Ancien diplomate en poste en Syrie, Ignace Leverrier confirme:
«“Si on en est là aujourd’hui, c’est parce qu’on a été occupé et divisé”, voilà ce que disent
certains Syriens. Le mandat français, c’est la faute originelle, en quelque sorte! Et en
période de crise, l’argument ressort plus fort encore.»
Faire allusion au mandat français est évidemment d’actualité. Lorsqu’aujourd’hui le pouvoir
syrien brandit l’épouvantail de la division fomentée par l’étranger, ce n’est pas
complètement théorique puisque le mandat français a morcelé le pays, encouragé les
mouvements régionalistes, imaginé plusieurs Etats, éphémères, sur des bases ethniques
(Alaouites, Djebel druze); et surtout créé le Liban, littéralement séparé de la Syrie. Lorsque
Bachar el-Assad évoque le risque du chaos, c’est aussi cette mémoire collective qu’il titille.
Les trois reproches faits aux Français
«Mais pour l’essentiel, résume Christian Velud, les Syriens font trois reproches au Mandat
français: de ne pas avoir ratifié le traité franco-syrien d’indépendance de 1936, d’avoir
donné le Sandjak d’Alexandrette en 1939 aux Turcs en échange de la neutralité de ces
derniers, et enfin les promesses d’indépendance non tenues des années 1940.»
Arrive 1945, l’affrontement entre Syriens et Français va conduire ces derniers à bombarder
Damas et causer plusieurs centaines de morts.
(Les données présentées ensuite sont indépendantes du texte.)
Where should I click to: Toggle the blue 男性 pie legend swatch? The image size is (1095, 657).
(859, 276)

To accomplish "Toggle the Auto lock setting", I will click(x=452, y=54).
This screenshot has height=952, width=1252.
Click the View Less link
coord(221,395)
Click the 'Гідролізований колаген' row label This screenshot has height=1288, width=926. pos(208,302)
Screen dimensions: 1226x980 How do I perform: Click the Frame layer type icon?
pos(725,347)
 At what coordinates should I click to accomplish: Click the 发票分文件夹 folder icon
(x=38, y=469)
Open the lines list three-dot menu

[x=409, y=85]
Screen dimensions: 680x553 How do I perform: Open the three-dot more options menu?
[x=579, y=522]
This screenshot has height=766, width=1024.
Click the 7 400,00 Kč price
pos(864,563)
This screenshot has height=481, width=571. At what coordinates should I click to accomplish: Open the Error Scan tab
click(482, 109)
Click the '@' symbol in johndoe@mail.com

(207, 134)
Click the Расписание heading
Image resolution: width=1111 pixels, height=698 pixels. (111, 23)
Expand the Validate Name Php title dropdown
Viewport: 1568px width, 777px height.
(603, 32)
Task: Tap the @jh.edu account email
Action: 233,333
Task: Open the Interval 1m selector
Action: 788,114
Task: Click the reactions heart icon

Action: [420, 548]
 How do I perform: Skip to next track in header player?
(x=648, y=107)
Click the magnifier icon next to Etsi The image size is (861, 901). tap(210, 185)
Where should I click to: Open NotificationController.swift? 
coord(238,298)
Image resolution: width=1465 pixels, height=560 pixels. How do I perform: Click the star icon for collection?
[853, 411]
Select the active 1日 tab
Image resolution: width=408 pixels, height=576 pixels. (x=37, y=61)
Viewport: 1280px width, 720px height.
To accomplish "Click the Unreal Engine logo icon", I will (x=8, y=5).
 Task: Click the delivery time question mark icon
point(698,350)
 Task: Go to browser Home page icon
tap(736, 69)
Et c’est le départ des Français, le 17 avril
1946, qui donne sa date à la fête nationale syrienne et conduit le pays à l’indépendance.
Pourtant, au cours d’un dîner ou d’une rencontre amicale, il n’est pas rare d’entendre des
Syriens dire que les Français sont «partis trop tôt»! Car à partir de 1925, les civils français
ont pris le pas sur les militaires pour administrer eux-mêmes le pays. Ils mènent une
politique plus libérale, instaurent des élections libres, réforment le système judiciaire et
introduisent la laïcité.
Mais ils quittent le pays avant que ces institutions soient réellement ancrées dans le pays.
Alors, durant les périodes les plus autoritaires du régime, certains Syriens non sans
humour et autodérision se prenaient parfois à regretter que le «travail n’ait pas été
achevé».
S’il y a un point en tout cas sur lequel Bachar el-Assad est bien d’accord avec ses anciens
protecteurs, quoiqu’il en dise, c’est celui-là:
«Pour son bonheur, le peuple syrien doit comprendre que s’il bouge, il sera de nouveau
frappé. Ce peuple doit être mené comme un cheval bien dressé, qui portera son cavalier à
merveille, mais si on lui cède à tort, le videra et ira se fracasser les membres dans le
fossé…»
Des propos tenus par le dictateur syrien? Pas du tout! Ils sont signés d’un général français:
Gaston Vallier, l’homme qui a mâté les insurgés de 1925.